Yabancı niye çıkmak istemesin ki… Biz, yurtdışından kaynaklanan tüm gelişmelere gözümüzü kapattığımız gibi, yurtiçinde de yabancı yatırımcıyı huzursuz edecek ne varsa adeta özellikle yapmaktan geri durmuyoruz. “Aldığımız kararlar bizim iç işimiz, onlar ne karışır” deriz demeye ama eğer onlar dediğimiz yabancılar Türkiye’ye para getiriyorlar, hani deyim yerindeyse ellerini, hatta duruma göre gövdelerini taşın altına koyuyorlar. Dolayısıyla yabancıların burada alınan kararları değiştirme güçleri olmasa da, ki yok; ama o kararları beğenmeme ve ona göre tavır alma hakları var.

Bir Türk yatırımcı başka bir ülkede yaptığı yatırımını nasıl ki kollar ve zarar etmemek uğruna çaba gösterirse, aynı hakka bir anlamda Türkiye’de yatırımı olan yabancılar da sahip, bunu kabullenmek durumundayız.

Neler oluyor neler…

Tamam, yabancı yatırımcı Türkiye’de hala çok iyi faiz kazanıyor; ama o faizin çok üstünde bir kur artışı riski doğunca ayaklar frene gidiveriyor.

Yine altını çizelim, örneğin OHAL’in uzatılmasından onlara ne, diyebiliriz; ama bu tür kararlar yabancının Türkiye’ye bakışını olumsuza çeviriyor, gerçek bu.

Sınır ötesinde sonu nereye varacağı pek kestirilemeyen bir operasyon yaşanıyor, bunun yabancıları hiç ilgilendirmeyeceği söylenebilir mi…

Ya son günlerin popüler konusu başkanlık… Henüz eteklerdeki taşlar tam olarak ortaya dökülmediği için kimin ne düşündüğünü tüm detayıyla bilmiyoruz üstelik. Konu Meclise geldiği takdirde MHP’nin tavrının ne olacağını bilen yok. Başkanlık yolunu açan Anayasa değişikliği 330 oyu bulduğu takdirde referandum zorunlu, yani sandık yolu görünüyor.

Bir başka görüşe göre, ki onu da net bilmiyoruz, Meclis’te referandum gerektirmeyen 367 oya ulaşılsa bile AKP yine de bu değişikliği referanduma götürecek. Yani 330 aşıldığı takdirde her durumda referandum yolu görünüyor.

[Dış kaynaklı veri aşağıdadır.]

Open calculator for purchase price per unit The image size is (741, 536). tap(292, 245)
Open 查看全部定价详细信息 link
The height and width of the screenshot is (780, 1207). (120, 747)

Darbe atlatmış, notu indirilmiş, en büyük komşusuyla bir dönem tüm köprüleri atma durumuna gelmiş Türkiye, şimdi bir anlamda durup dururken başkanlık konusunu gündeme taşıyor ve yepyeni bir tartışmaya yelken açıyor. Siz bir yabancı olsanız bu ülkeye gözünüz kapalı gelir misiniz, yoksa biraz suların durulmasını mı beklersiniz?

Dolayısıyla doların 3.10’u bile aştığı geçen hafta içinde yabancıların çıkışlarını sürdürdüklerini düşünmek pek yanlış olmasa gerek.